God enabled humans to represent material value in media that are durable, storable and transportable. In his original creation design God made some physical elements, such as gold, to be attractive, small, and relatively scarce. He also created in humans an ability to understand and impute value to such articles. Later, God allowed humans to establish governments which would use non-scarce resources, such as paper, to represent scarce resources, such as gold, which in turn could be exchanged for a wide variety of resources. We have money which is in modern times very easy to transport (and is almost costless to transport electronically) and which provides access to real resources such as food, housing, education and capital goods. Being able to easily allocate resources via currencies is an important part of fulfilling the creation stewardship mandate.
The Bible contains much teaching about money. Several famous teachings are that “the love of money is a root of all kinds of evil” (1 Timothy 6:10) and, “You cannot serve both God and money” (Matthew 6:24). These teachings are not about money as a medium of exchange, but rather about human attitudes towards money and the power it represents to us. However, money as a medium of exchange is not the root of evil.
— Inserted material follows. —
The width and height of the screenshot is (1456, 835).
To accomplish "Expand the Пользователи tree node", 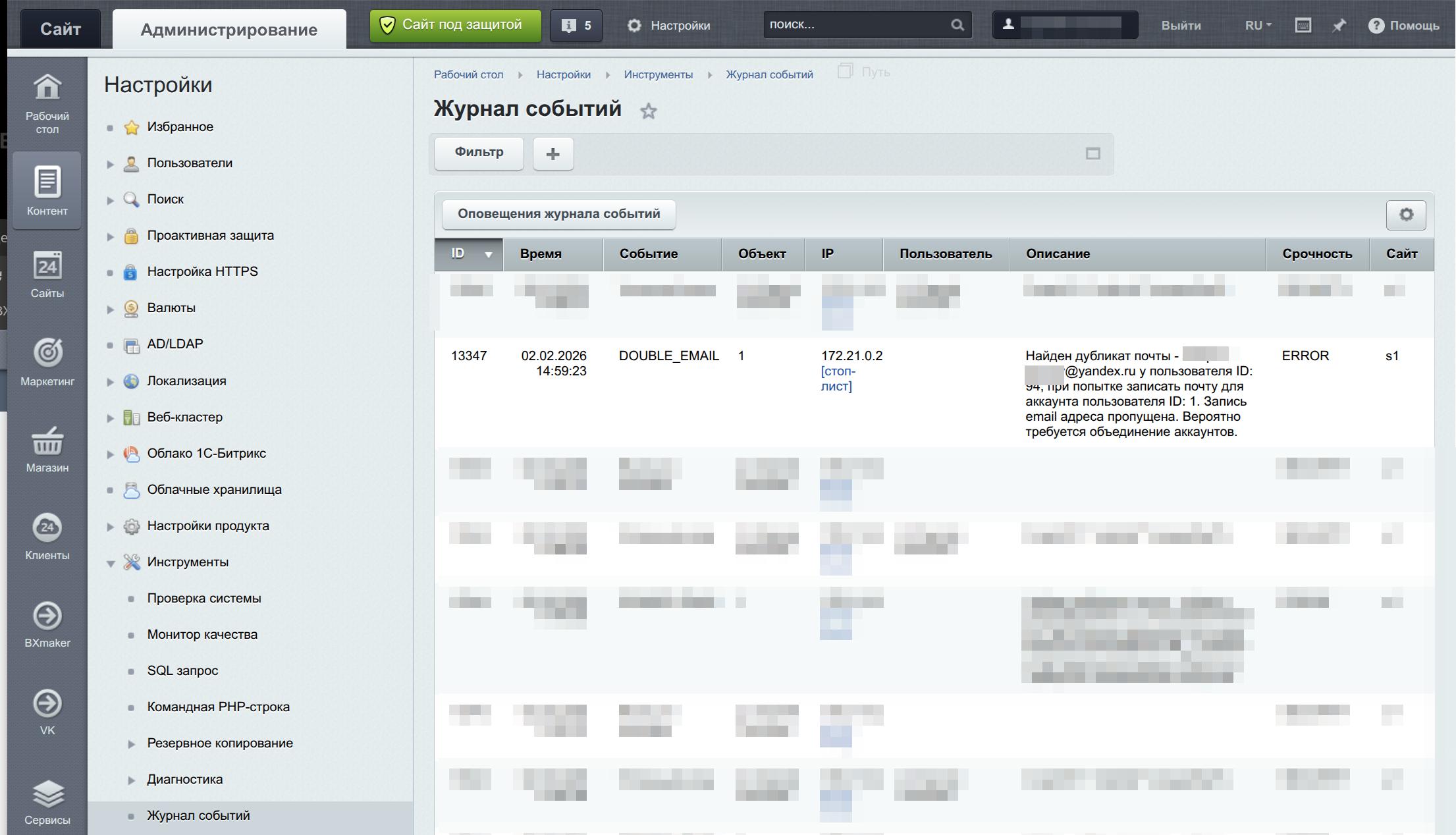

Money as a medium of exchange is a blessing enabled by God.
Some have argued that paper money which is not backed by gold is morally wrong. Exploring those arguments is beyond the scope of this article and would not inform the main points of this article.
Jacques Ellul, Money and Power (Inter-varsity Press, Downers Grove, 1984), argues that society’s way of thinking about money, wealth and resources is contrary to Biblical teaching. Although Ellul highlights the evil arising out of money, he is writing about wealth and material possessions, and not about currency as a medium of exchange.